The other thing I realised was that the future of this kind of 'documentation' wasn't going to be printed on a piece of paper in the box that the technology came in; it was going to be on the website, where it could be constantly updated, revised etc.

Well - that wasn't entirely incorrect. In the last few weeks, I've needed to find manuals for a few things; we've moved into a new house, and I've needed to understand things like an extractor fan that had stopped spinning, a water pump that controls the heating, and some flat-pack furniture from the old house I needed to reassemble. For all three, I found what I was looking for online - and for all three, it was in the form of a PDF of the printed piece of paper that presumably originally came in the box.

But still - I think its true as a more general trend. Or at least, it has been.
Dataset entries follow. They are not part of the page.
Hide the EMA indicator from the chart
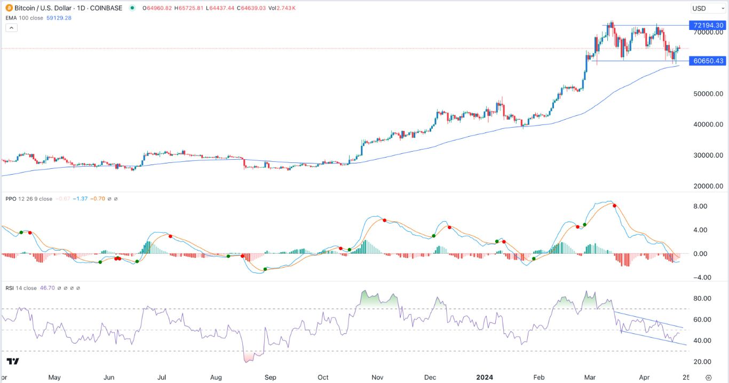This screenshot has width=729, height=383. click(x=24, y=17)
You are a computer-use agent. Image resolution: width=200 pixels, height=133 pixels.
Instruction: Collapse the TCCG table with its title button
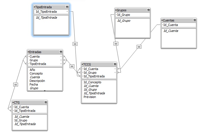[x=115, y=64]
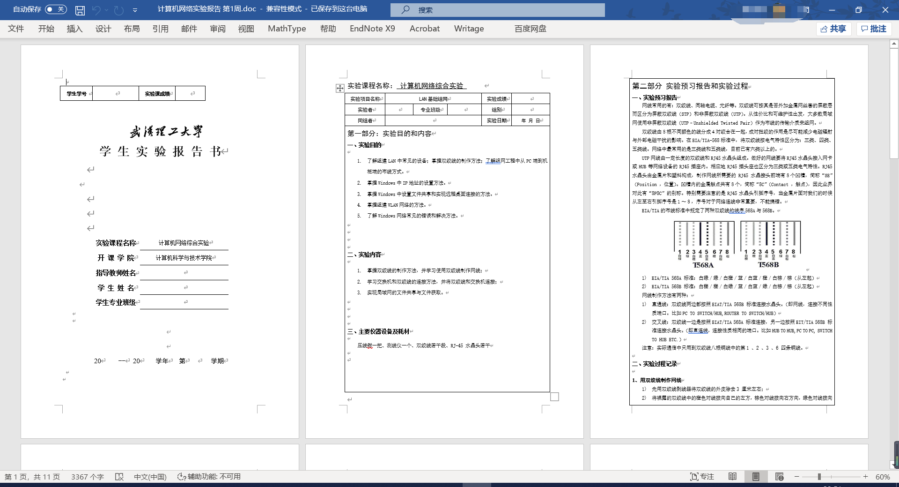Viewport: 899px width, 487px height.
Task: Switch to Print Layout view icon
Action: [x=756, y=477]
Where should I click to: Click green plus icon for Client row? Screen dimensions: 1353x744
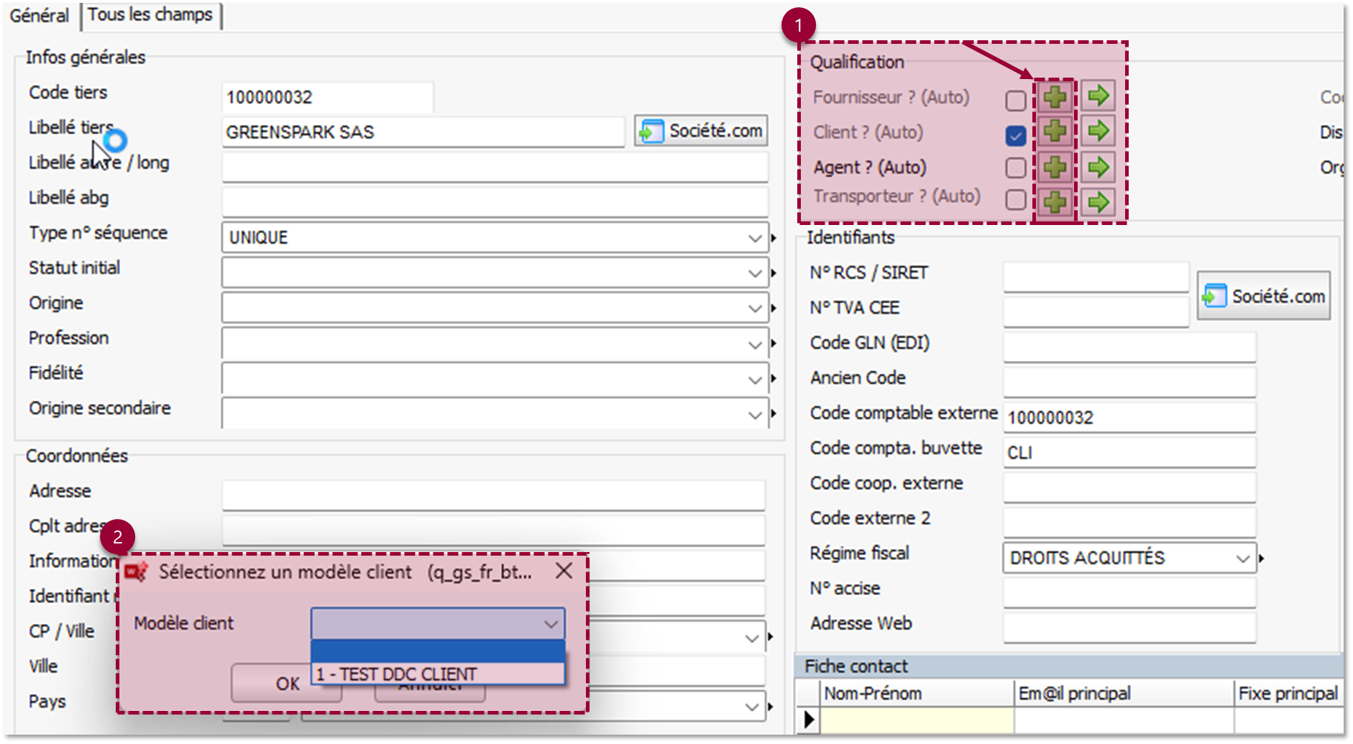pyautogui.click(x=1055, y=132)
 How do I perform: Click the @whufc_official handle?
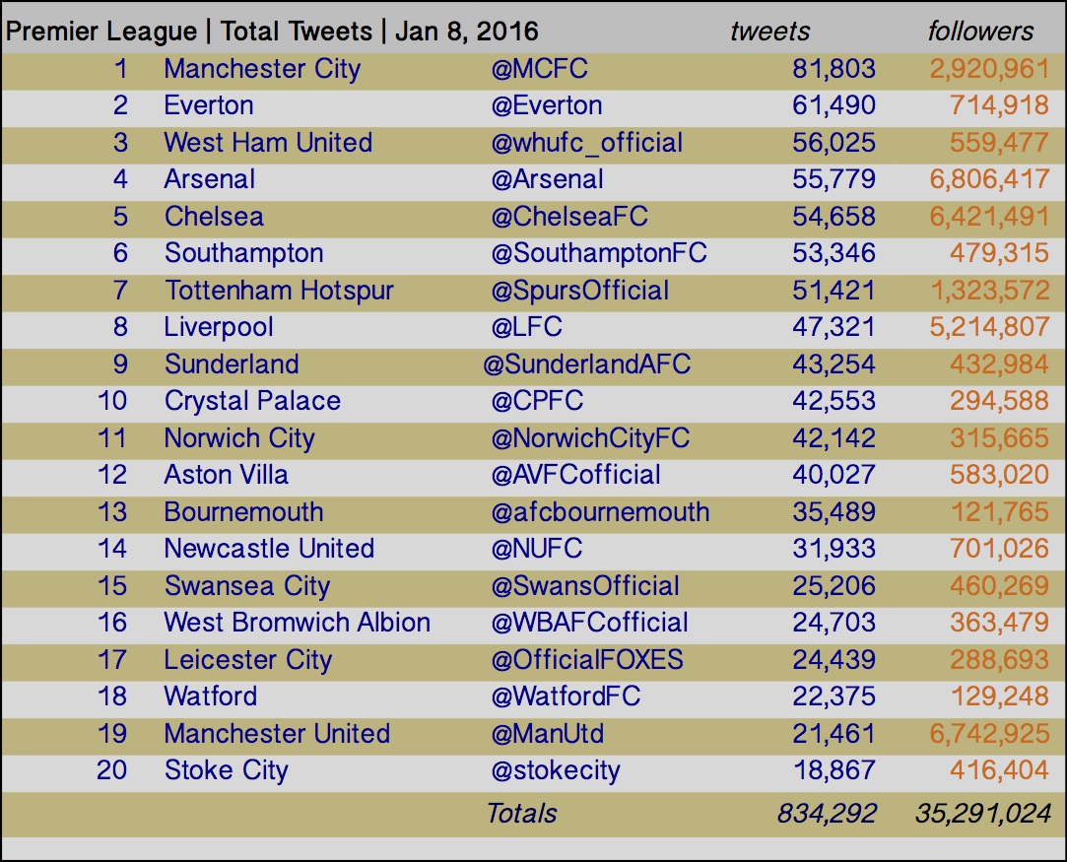point(586,143)
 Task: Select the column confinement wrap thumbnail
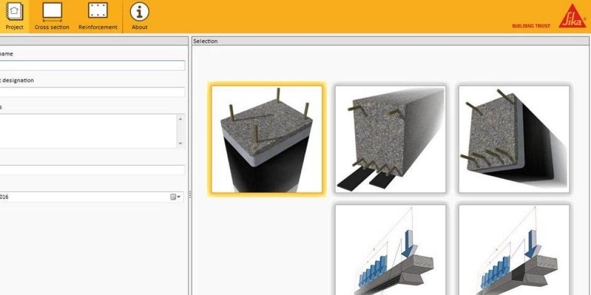(x=267, y=139)
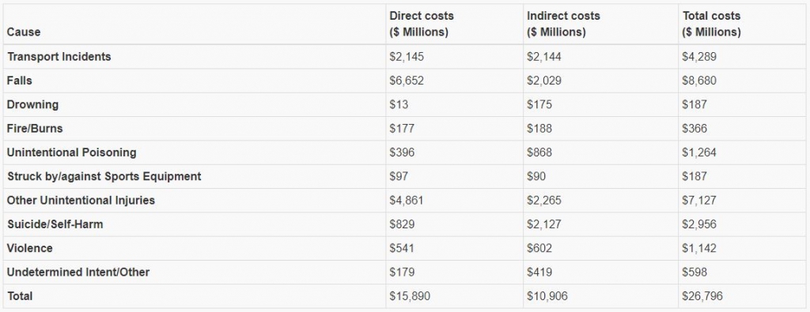
Task: Click the Indirect costs column header
Action: 563,24
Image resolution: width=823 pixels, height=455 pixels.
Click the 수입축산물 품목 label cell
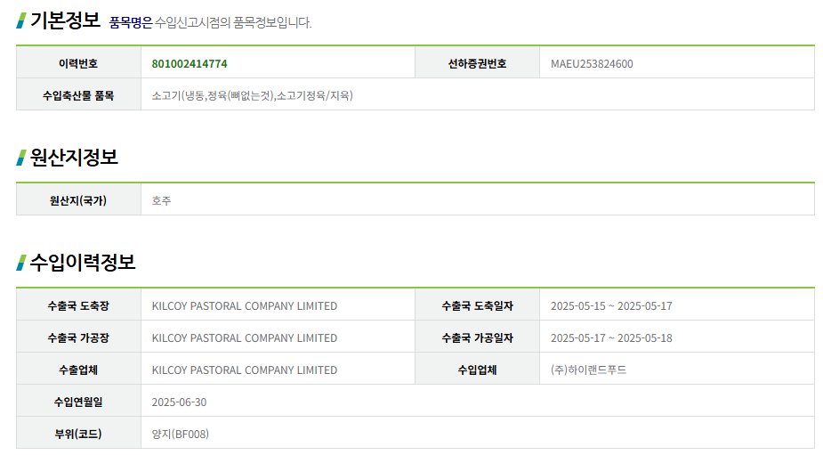(x=78, y=95)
"Documentation" might not have quite made the leap from the static paper-based things to a truly dynamic, searchable, interactive version - but the vast majority of the time, the web will still get you the answers to your questions. Maybe thats a Reddit thread. Maybe its an obscure electricians' forum where someone has asked for help for exactly the same extractor fan problem that I've had - and someone else has provided it.

But the thing that occurred to me this morning, as I was playing with a local LLM and asking it for help about some technical details around how to configure it, was that there is an opportunity for these models to be "self-documenting" that seems to be being missed. Meta's Llama model seemed to struggle with some questions about configuring itself (sending me off on a weird path of writing python scripts, editing .zshrc configuration files - before I did a google search and realised I could do what I wanted to do with two lines of code in the same window that I was 'talking' to the Llama model in.

A fairly small LLM, trained on the model's own documentation should surely be able to get you to an accurate answer much faster and easier than the current 'best option' of Google/Reddit/Stack Overflow searches - which can just as easily get you to outdated/obsolete advice as to the "right" answer.

Sure - LLMs hallucinate; but only when they are trying to provide an "answer" that they don't have enough information to provide and are forced into a 'best available information' situation - which a well-trained model with a single use case should not have a problem with.

  1. Honestly - I think this is still true, for the most part. For example, the manual for a robot hoover we recently got tells you to push a button that is *not labelled on the actual robot* - only in the manual itself, in text so small I had to get my daughter to read it for me. (OK - my eyesight isn't as good as it used to be, but this was literally text on a diagram about 1mm high.) I'm sure it made perfect sense in the version on the designer's 5K screen - but the actual version that the user had to rely on was almost useless.